GOAL OF THE EXERCISE
Write out only the final part of the records below. It begins with the line that contains "Hide the debug panel" and ends with the last line.

══════════

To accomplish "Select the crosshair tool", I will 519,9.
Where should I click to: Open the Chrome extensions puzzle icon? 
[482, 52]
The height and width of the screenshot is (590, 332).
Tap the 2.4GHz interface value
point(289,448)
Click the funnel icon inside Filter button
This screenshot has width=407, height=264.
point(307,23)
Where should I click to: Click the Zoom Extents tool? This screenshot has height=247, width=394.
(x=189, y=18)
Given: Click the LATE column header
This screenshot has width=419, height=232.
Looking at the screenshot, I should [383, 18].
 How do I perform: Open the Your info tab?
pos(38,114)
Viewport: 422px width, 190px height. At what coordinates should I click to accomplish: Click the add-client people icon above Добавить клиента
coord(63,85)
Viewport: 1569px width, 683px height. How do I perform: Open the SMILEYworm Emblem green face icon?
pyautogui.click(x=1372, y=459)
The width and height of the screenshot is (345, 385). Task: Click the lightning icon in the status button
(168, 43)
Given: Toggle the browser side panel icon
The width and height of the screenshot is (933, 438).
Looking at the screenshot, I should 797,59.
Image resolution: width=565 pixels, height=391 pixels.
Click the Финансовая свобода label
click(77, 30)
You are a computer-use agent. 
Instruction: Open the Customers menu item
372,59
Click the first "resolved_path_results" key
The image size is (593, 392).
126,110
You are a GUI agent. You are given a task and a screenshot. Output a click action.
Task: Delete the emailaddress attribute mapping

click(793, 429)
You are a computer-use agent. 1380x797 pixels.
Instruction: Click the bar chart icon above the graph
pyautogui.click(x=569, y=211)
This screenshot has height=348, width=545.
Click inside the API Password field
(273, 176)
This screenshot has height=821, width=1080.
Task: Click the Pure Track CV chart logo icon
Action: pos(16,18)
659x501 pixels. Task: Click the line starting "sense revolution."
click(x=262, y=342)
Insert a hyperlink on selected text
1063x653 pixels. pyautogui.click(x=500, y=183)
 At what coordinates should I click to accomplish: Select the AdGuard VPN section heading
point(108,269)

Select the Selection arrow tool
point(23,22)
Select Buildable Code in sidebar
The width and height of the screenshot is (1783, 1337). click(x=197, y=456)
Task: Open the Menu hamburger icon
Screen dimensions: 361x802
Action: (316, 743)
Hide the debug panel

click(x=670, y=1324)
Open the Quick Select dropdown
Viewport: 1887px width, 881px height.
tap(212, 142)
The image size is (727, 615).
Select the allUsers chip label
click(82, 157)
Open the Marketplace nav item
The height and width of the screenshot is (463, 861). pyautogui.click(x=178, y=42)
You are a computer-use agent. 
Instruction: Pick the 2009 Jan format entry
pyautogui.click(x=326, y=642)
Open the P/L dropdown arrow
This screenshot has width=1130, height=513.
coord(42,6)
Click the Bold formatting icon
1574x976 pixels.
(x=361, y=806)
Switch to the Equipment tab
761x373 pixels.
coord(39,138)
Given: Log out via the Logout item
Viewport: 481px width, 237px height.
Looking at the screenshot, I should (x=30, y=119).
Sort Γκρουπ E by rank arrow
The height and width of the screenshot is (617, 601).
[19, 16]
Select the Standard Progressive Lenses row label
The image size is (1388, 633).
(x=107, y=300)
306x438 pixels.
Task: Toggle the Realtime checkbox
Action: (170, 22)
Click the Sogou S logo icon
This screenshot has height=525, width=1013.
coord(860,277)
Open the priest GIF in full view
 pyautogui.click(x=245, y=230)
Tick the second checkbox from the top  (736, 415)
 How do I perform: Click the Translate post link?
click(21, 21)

══════════

SOLUTION FOR THIS TASK
Hide the debug panel

click(x=670, y=1324)
Open the Quick Select dropdown
Viewport: 1887px width, 881px height.
tap(212, 142)
The image size is (727, 615).
Select the allUsers chip label
click(82, 157)
Open the Marketplace nav item
The height and width of the screenshot is (463, 861). pyautogui.click(x=178, y=42)
You are a computer-use agent. 
Instruction: Pick the 2009 Jan format entry
pyautogui.click(x=326, y=642)
Open the P/L dropdown arrow
This screenshot has width=1130, height=513.
coord(42,6)
Click the Bold formatting icon
1574x976 pixels.
(x=361, y=806)
Switch to the Equipment tab
761x373 pixels.
coord(39,138)
Given: Log out via the Logout item
Viewport: 481px width, 237px height.
Looking at the screenshot, I should (x=30, y=119).
Sort Γκρουπ E by rank arrow
The height and width of the screenshot is (617, 601).
[19, 16]
Select the Standard Progressive Lenses row label
The image size is (1388, 633).
(x=107, y=300)
306x438 pixels.
Task: Toggle the Realtime checkbox
Action: (170, 22)
Click the Sogou S logo icon
This screenshot has height=525, width=1013.
coord(860,277)
Open the priest GIF in full view
 pyautogui.click(x=245, y=230)
Tick the second checkbox from the top  (736, 415)
 How do I perform: Click the Translate post link?
click(21, 21)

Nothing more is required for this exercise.